I am inviting myself to love.
This is the moment that I invite myself to love. There are no more excuses. I have grown a great deal since Mr. Love left and moved to Baltimore. I have wrapped myself in my truth and re-examined my past with a fine tooth comb. It is time to let the ghosts go.
What I used to know and believe about love has shifted. It is not about what someone else does. It is what I am willing to do that defines the depth of my love. I have to give what I need. I have to be what I want. These are not empty sayings used to keep us all pseudo-spiritually in tuned. This is the God's honest truth! As long as I stay focused on what I need someone to bring to my life, I will always be waiting for the fantasy love...the ghost love...the unrealistic-but-it-works-in-the-movies love.
I have been the barrier to the very thing I said I wanted and when it (He) showed up I did everything in my power to reject him. I waxed poetic on my blog about his short-comings and failings. I whined about his inconsiderate behavior. I went on and on, about what he lacked, what he didn't bring to the table, what he didn't have. I was a shrew and I lost sight of what was important. He loved me and offered all he had, and laid himself at my feet. I only saw lack, and not good enough. I climbed so high up on my mountain, that I had forgotten what the climb cost me. I was more than selfish.... I was unreasonable.
It is a new year and I am answering my long asked question of who am I and what do I want?
I am going to get my Man back.
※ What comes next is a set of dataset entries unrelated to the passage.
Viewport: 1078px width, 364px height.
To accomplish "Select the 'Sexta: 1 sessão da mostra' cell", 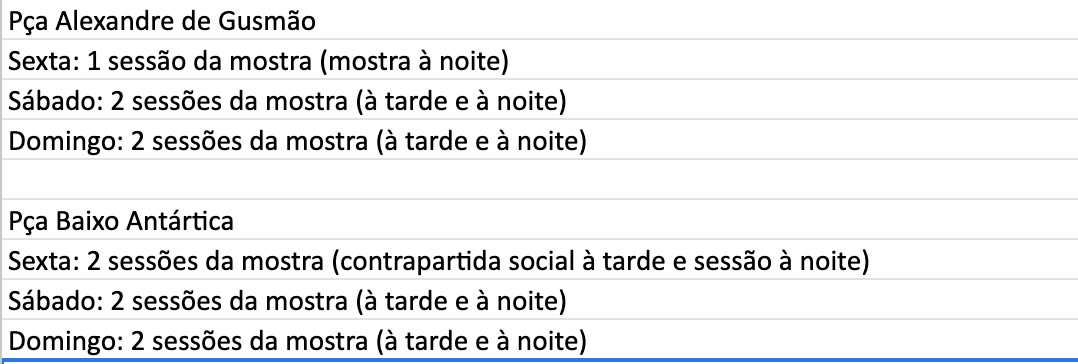I will pos(539,60).
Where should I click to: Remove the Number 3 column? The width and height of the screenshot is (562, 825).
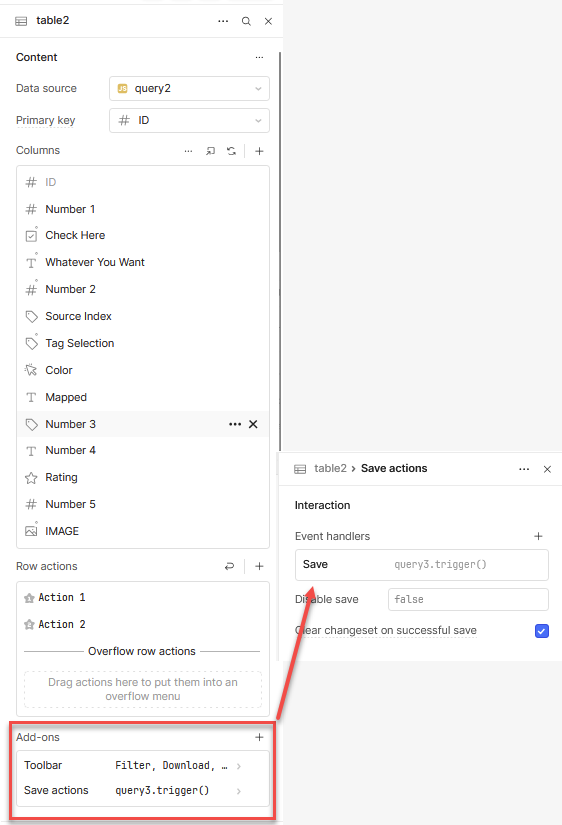coord(253,424)
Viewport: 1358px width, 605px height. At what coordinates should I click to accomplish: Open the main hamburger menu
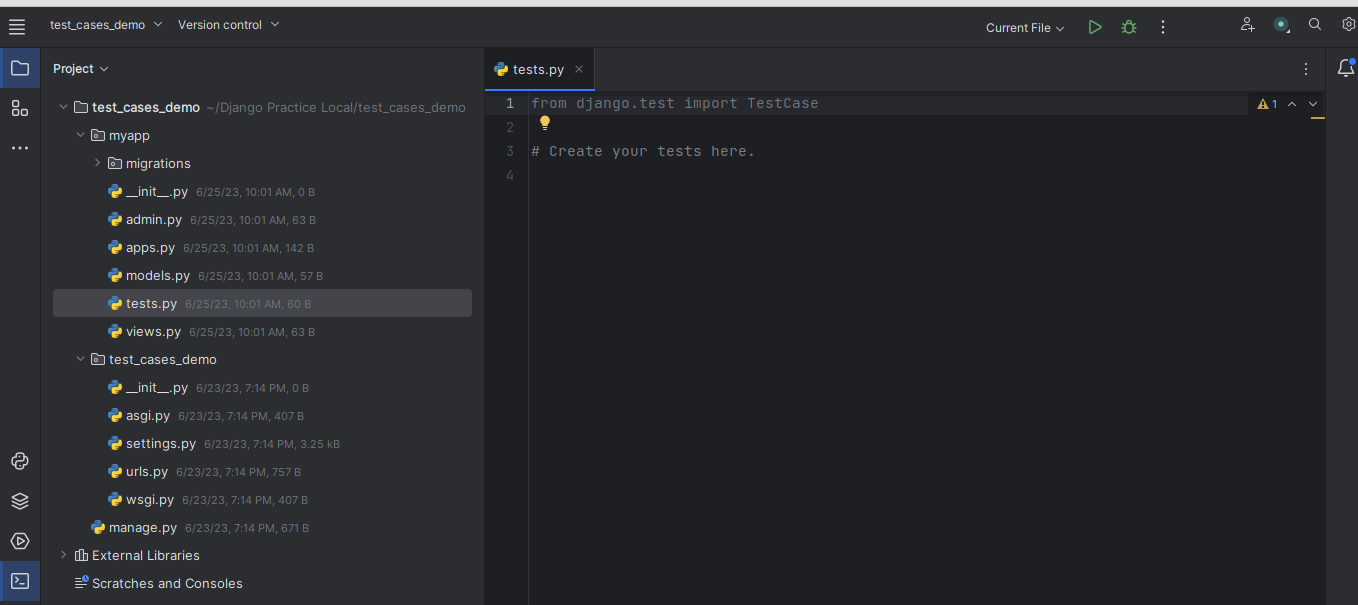pyautogui.click(x=17, y=25)
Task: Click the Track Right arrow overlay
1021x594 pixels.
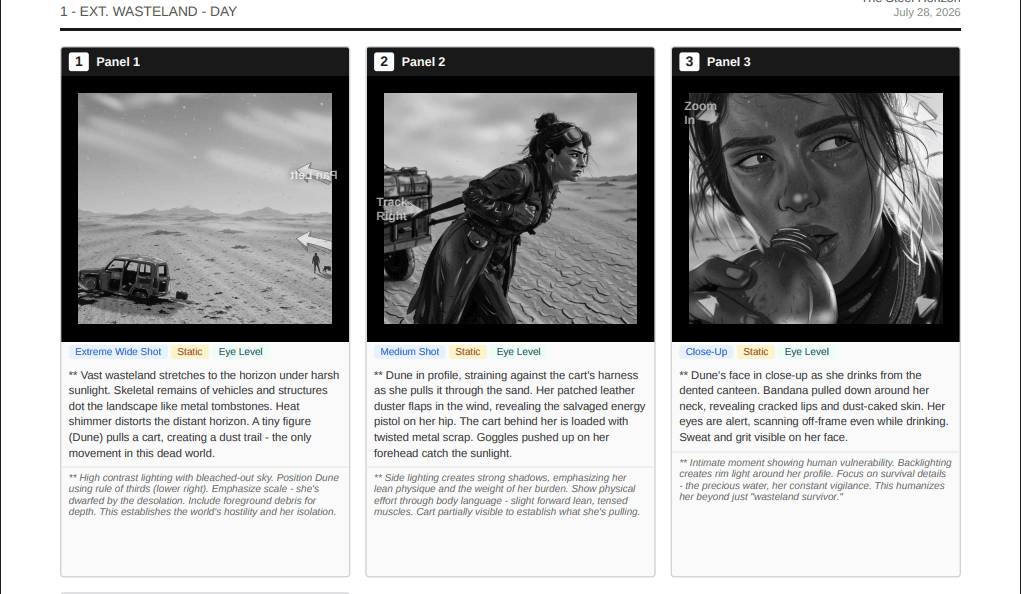Action: 395,208

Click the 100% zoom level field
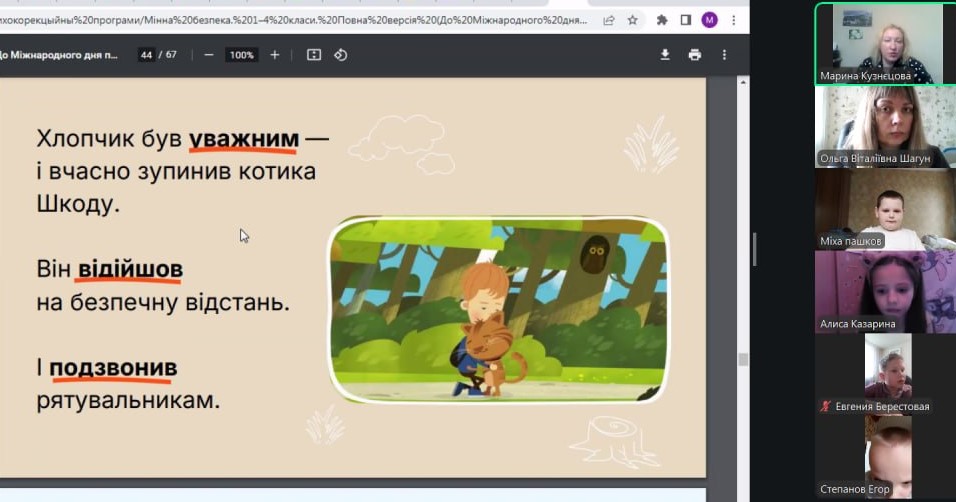tap(241, 55)
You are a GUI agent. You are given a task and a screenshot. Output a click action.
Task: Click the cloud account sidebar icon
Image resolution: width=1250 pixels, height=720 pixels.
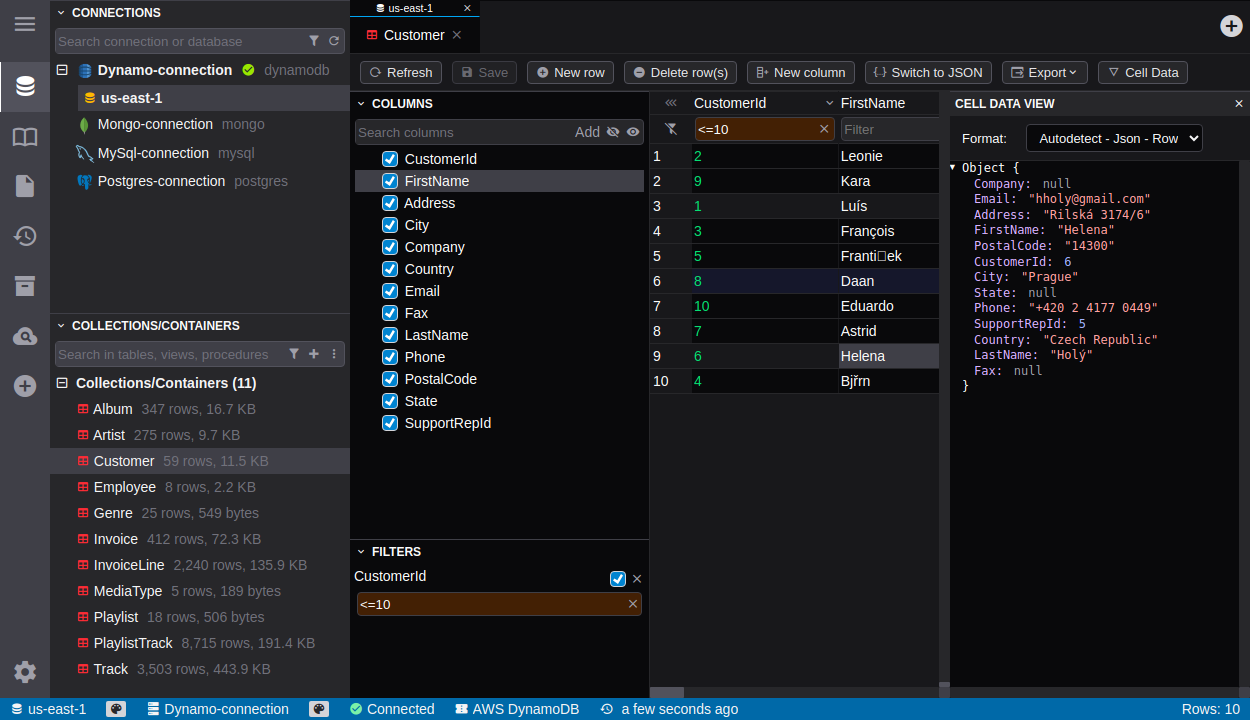pyautogui.click(x=25, y=337)
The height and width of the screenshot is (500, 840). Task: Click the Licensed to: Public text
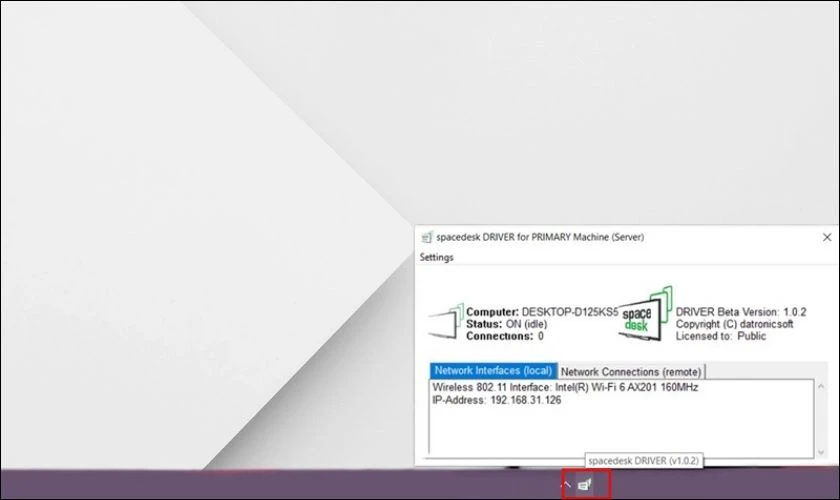click(721, 336)
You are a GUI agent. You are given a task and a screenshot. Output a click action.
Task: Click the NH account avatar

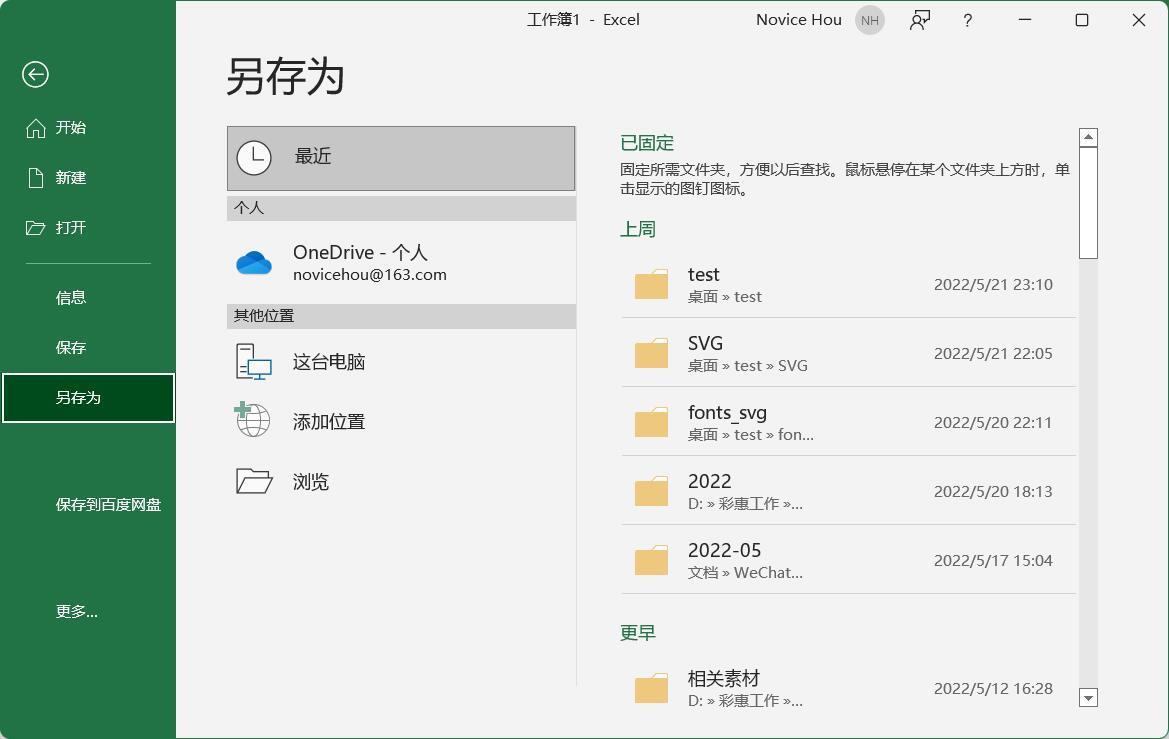pos(869,20)
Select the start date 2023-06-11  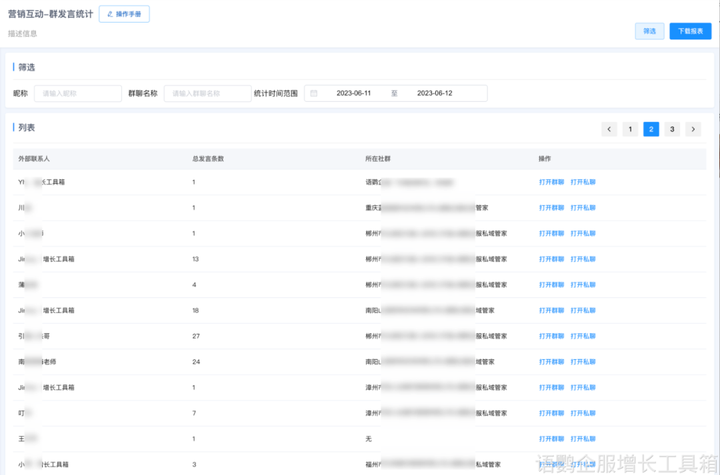click(352, 93)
Bring him back with a new sense of purpose, direction and commitment. I am coming in from the cold. I throwing my arms wide open and I am letting love flood my inner and outer being. I know what I am doing. I know who I am and I know what I want!
I have spent time alone looking at my life in totality. I have gone around and dated and chatted and flirted. Everything leads back to him and the life we could build together. We have both grown. We have both been right and wrong.
I am inviting myself to love this year, right now. No fear. No hesitations. No reservations. Full steam ahead. Focused. Determined. Joyous.